Наум Клейман Алгебра и метафизика: о кинематографе Андрея Звягинцева
Наум Клейман
Алгебра и метафизика: о кинематографе Андрея Звягинцева
Андрея Звягинцева я знал в лицо, еще не зная, кто он, – не знал его имени и ни разу с ним не разговаривал до того, как он прославился в Венеции своим “Возвращением”. Андрей часто приходил в Музей кино на наши образовательные программы по истории кино, на отдельные фильмы, на ретроспективы. Позже он не раз говорил и публично, и мне, что это была его киношкола…
Как у всякого талантливого человека, у Андрея есть дар учиться самостоятельно. Настоящая учеба – это умение постоянно (в идеале – пожизненно) выбирать, что именно тебе нужно и важно. Это не формальное “получение образования”, то есть послушное следование “обязательной программе”. И подлинная образованность – это не “информированность”, не стремление “быть в курсе” того, что сегодня знаменито и модно.
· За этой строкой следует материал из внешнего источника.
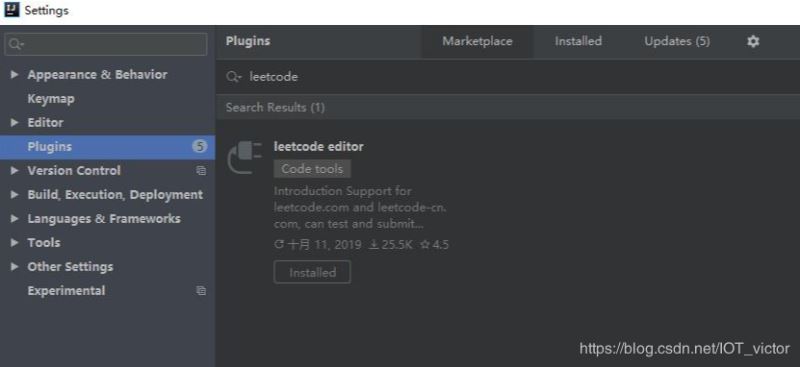Image resolution: width=800 pixels, height=367 pixels.
Task: Click the Plugins update count badge
Action: click(199, 146)
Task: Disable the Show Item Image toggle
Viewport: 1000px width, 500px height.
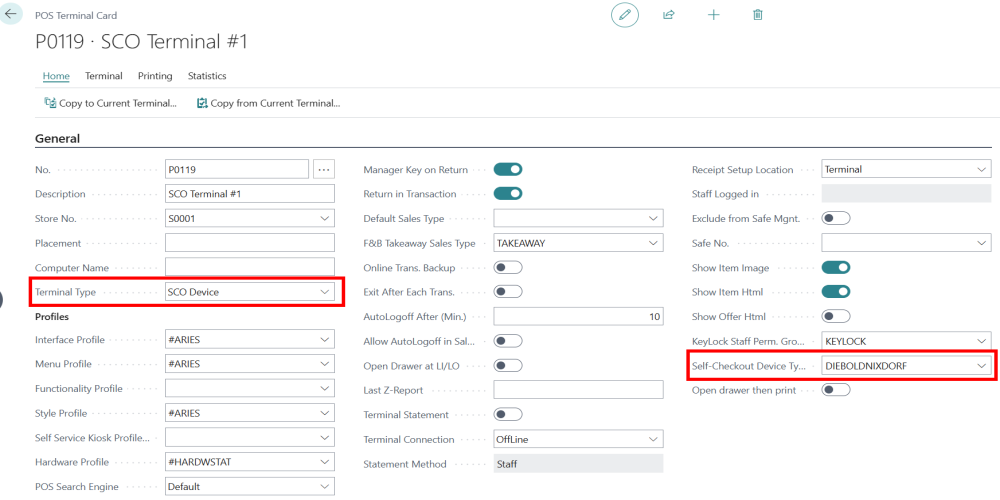Action: click(836, 267)
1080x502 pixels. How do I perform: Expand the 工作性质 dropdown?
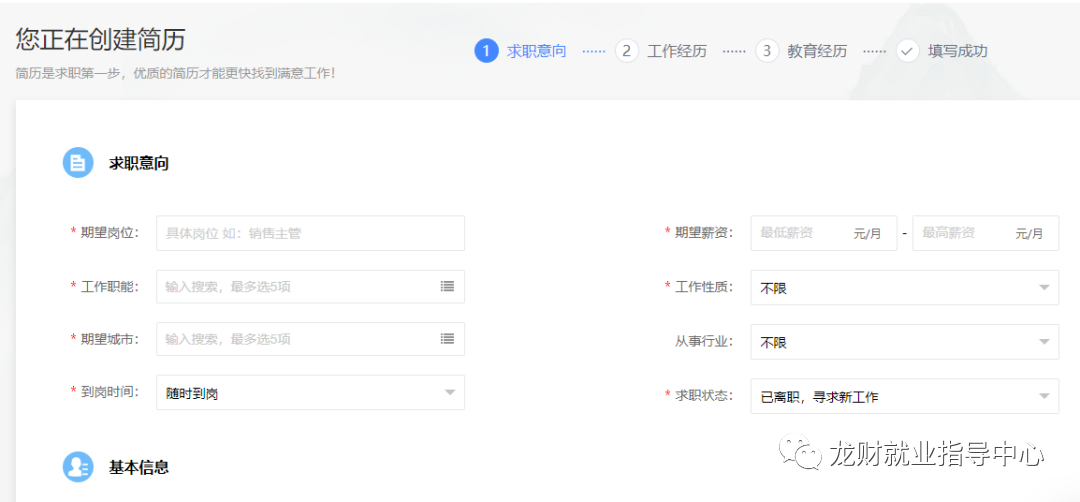pos(904,287)
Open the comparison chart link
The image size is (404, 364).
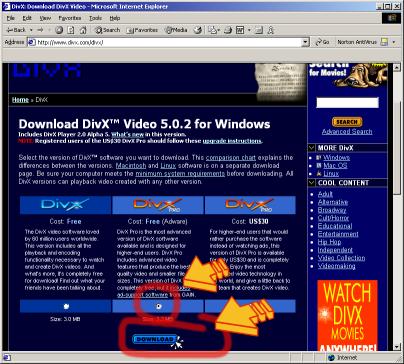pos(231,157)
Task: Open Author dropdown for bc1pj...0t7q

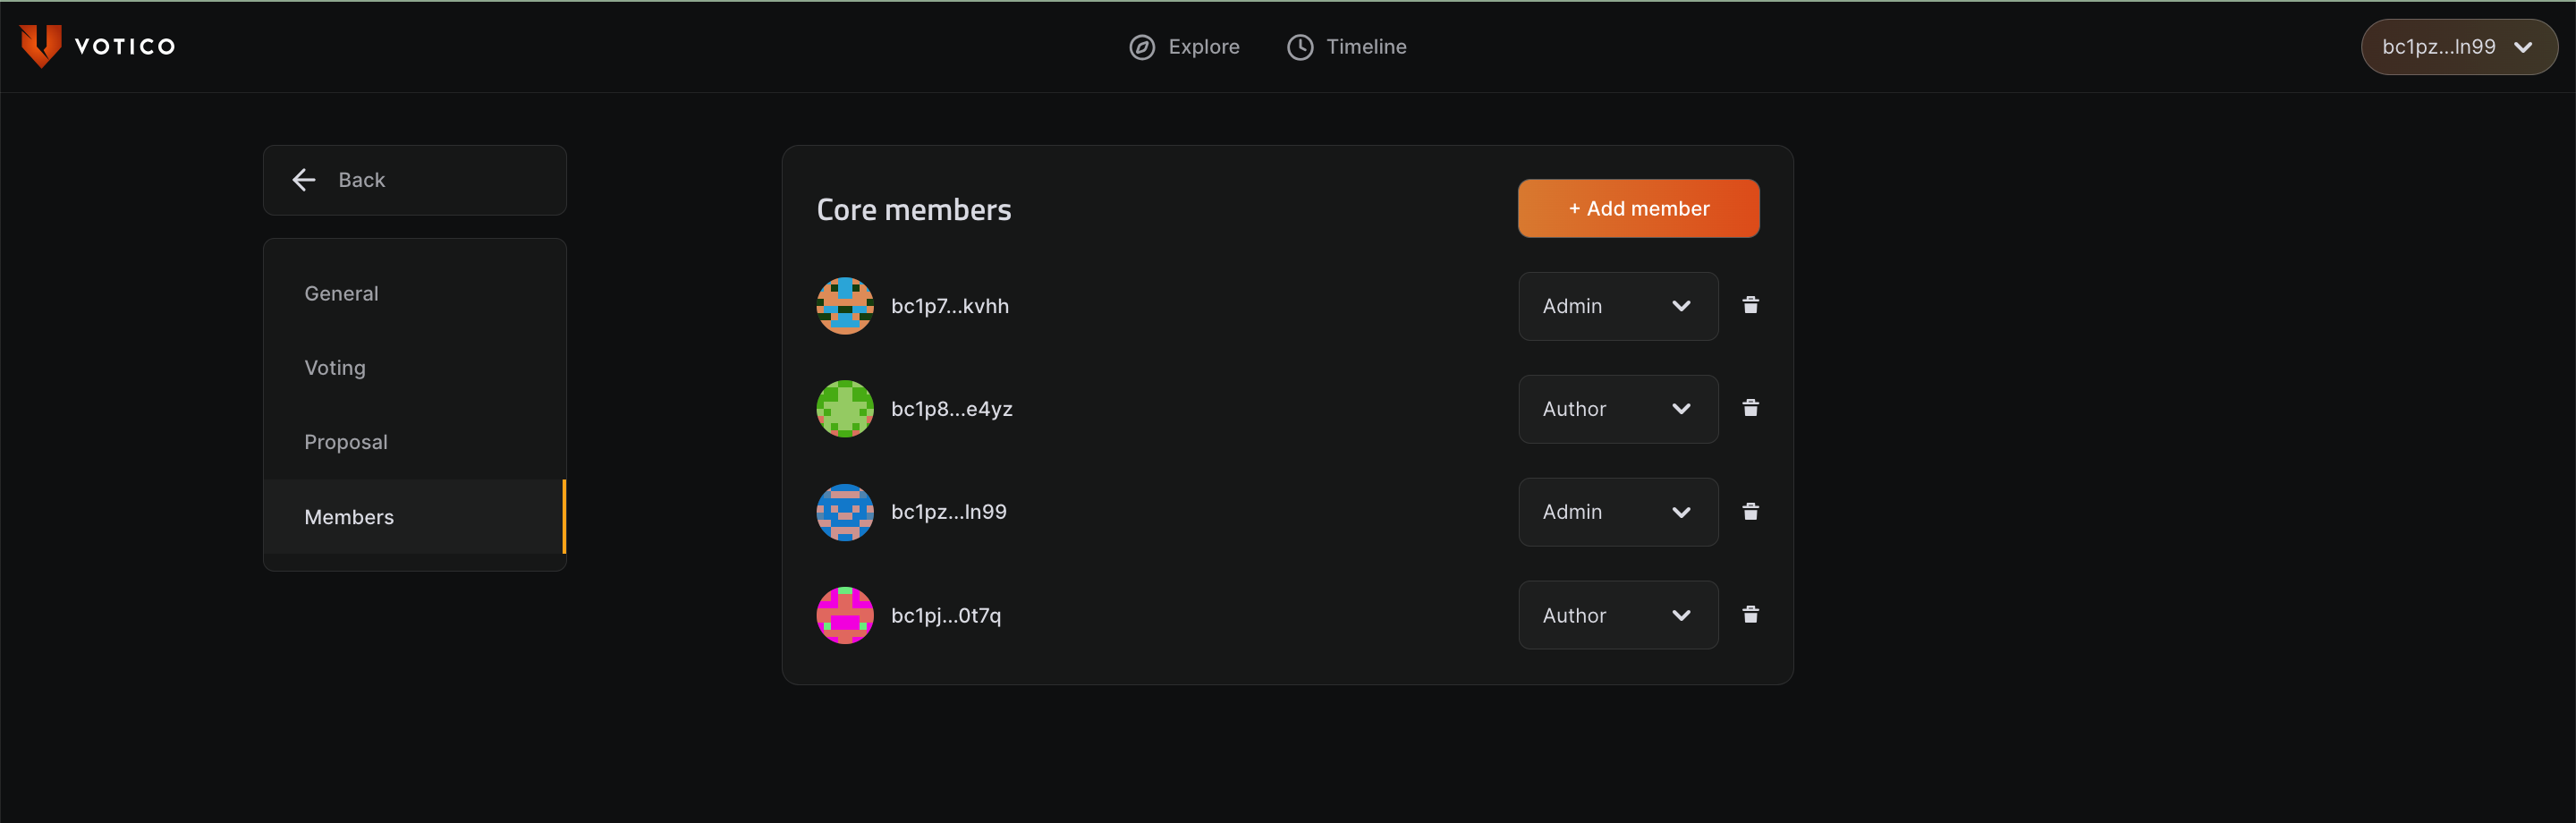Action: 1617,615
Что же касается творческого образования, то оно в первую очередь предполагает очень активное восприятие того, что смотришь, и осознанное или интуитивное усвоение того, на что можешь опереться в собственной деятельности. Для Звягинцева музейные сеансы были не “информационными просмотрами”, не киноклубовским накоплением эрудиции – он что-то “засекал” для себя, причем у очень разных режиссеров различных эпох и культур. Уже позже, когда мы с Андреем поговорили, я понял, что для него, скажем, Одзу значил не меньше, чем Бергман, а Антониони – не меньше, чем Брессон. Некоторые критики сравнивают его фильмы с классикой и говорят: “Он подражает Бергману, он подражает еще кому-то, он подражает…” А Звягинцев не “подражает” – он заметил для себя определенные типы кино и (что самое главное) различил в них явления, ему необходимые…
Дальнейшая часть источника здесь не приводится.